A little over a year ago, in Dealing With A Lighter Shade Of MERS, we looked at the scenario where this emerging coronavirus needn’t acquire enhanced transmissibility or start to sweep madly across the landscape to become a serious public health issue.
Instead of sparking a pandemic, it could simply start brush fires - much like the one we are seeing in South Korea - that could instill fear in the populace, damage local economies, and seriously impact public health resources.
And while the focus today is on MERS, the simple truth is we could easily replay what is happening in Korea with H5N1, or H7N9, Ebola, or any other highly pathogenic virus.
A single introduction by an infected traveler - combined with a little bad luck - could easily lead to an outbreak anywhere on the earth.
While not necessarily a pandemic threat, you nonetheless end up with a local public health crisis which can exact a heavy toll in both lives and money.
We know this, because it has happened before. A couple of recent examples . . .
In late 2013 Chikungunya arrived on the Caribbean Island of St. Martins - likely carried in by an unidentified viremic tourist - and in short order it spread to neighboring islands. Within a few months it had extended its reach into South and Central America, and has now infected roughly 1.5 million people in the Americas.
|PAHO - 2015 autochthonous Chikungunya|
Essentially the same thing happened in 1999 when West Nile Virus arrived in New York City, and within a few years had spread across the lower 48 states of the United States, infecting thousands and killing scores every year. Both Chikungunya and WNV are helped considerably by having a competent vector (Aedes mosquitoes) to maintain endemicity.
But even flash-in-the-pan outbreaks, which can be quickly contained, are costly.
Last year's importations of Ebola and MERS into the United States illustrate how expensive and disruptive they can be; hundreds of people potentially exposed, scores of healthcare workers furloughed to home isolation, extensive contact tracing & testing programs initiated, and scores of lives and jobs interrupted.
Luckily, no community spread of either virus occurred. But the next time we might not be so lucky.
Even if community transmission is considered a long shot, it must be taken seriously by public health agencies. Every time an infected traveler is detected – even if we are talking a relatively small number – it sets into motion a very resource intensive public health response.
And this impact extends beyond the few infected arrivals that may show up at the gate – as anyone symptomatic and with a travel history to an area where there are major outbreaks of MERS, or Ebola, or Avian flu must be isolated, tested, and their infection ruled out.
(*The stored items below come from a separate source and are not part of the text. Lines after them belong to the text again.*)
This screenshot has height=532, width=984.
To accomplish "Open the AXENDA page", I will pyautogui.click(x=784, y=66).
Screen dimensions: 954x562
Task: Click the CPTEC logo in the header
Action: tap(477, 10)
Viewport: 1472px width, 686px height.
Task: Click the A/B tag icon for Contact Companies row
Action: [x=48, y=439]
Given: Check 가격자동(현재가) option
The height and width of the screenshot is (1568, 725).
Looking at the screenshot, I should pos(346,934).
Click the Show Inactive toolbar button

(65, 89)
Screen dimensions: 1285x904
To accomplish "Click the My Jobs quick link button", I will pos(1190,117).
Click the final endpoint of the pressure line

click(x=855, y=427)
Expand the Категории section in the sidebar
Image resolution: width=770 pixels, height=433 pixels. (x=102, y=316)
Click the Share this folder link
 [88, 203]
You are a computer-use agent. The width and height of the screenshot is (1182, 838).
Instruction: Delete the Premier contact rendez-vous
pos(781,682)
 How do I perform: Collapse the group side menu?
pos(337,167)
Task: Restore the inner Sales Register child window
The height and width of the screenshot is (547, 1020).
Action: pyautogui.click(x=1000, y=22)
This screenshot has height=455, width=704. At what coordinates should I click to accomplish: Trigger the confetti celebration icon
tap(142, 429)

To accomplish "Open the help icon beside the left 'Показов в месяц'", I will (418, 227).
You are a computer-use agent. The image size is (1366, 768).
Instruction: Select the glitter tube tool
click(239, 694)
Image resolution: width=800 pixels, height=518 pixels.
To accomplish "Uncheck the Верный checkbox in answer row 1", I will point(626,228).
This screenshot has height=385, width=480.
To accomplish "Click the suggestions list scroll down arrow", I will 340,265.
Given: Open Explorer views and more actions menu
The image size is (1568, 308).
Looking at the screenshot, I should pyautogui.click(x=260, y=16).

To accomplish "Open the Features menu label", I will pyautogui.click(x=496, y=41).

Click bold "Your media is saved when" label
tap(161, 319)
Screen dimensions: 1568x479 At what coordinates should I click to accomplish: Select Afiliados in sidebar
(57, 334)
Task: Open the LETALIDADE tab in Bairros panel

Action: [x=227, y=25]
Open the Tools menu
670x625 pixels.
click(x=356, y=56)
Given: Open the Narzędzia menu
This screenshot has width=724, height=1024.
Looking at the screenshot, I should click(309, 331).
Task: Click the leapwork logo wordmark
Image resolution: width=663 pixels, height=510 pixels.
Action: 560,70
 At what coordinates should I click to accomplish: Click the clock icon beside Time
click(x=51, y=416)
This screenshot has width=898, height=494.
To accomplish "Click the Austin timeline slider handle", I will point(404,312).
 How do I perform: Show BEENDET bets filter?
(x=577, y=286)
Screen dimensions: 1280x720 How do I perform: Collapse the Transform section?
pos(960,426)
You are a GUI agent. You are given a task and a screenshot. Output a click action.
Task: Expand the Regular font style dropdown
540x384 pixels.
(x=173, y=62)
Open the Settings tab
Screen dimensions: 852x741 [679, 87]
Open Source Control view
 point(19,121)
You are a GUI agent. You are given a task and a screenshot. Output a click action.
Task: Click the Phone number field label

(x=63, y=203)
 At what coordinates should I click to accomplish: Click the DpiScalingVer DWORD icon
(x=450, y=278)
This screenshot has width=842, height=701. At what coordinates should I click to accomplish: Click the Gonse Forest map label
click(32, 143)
If that doesn’t sound like a big deal, consider these opening lines from a Clinical Infectious Diseases study - Unmasking Masks in Makkah: Preventing Influenza at Hajj – from 2012.
Each year more than 2 million people from all over the world attend the Hajj pilgrimage to Saudi Arabia. At least 60% of them develop respiratory symptoms there or during outward or homebound transit [1, 2]
While the vast majority of these respiratory infections will no doubt be due to rhinoviruses or influenza, figuring out which ones might be due to the MERS coronavirus will be a pretty tall order. And a challenge that must be faced by scores of countries - some far less equipped to do so than others – with returning pilgrims from all around the globe.
While pandemics are far more dramatic and costly, the stakes in this never-ending battle against imported infectious diseases rises every year, even as many public health agencies see cuts in their operating budgets.
A risky strategy, since when it comes to protecting public's health, officials needs to get it right pretty much 100% of the time, while an emerging virus only needs to only succeed once.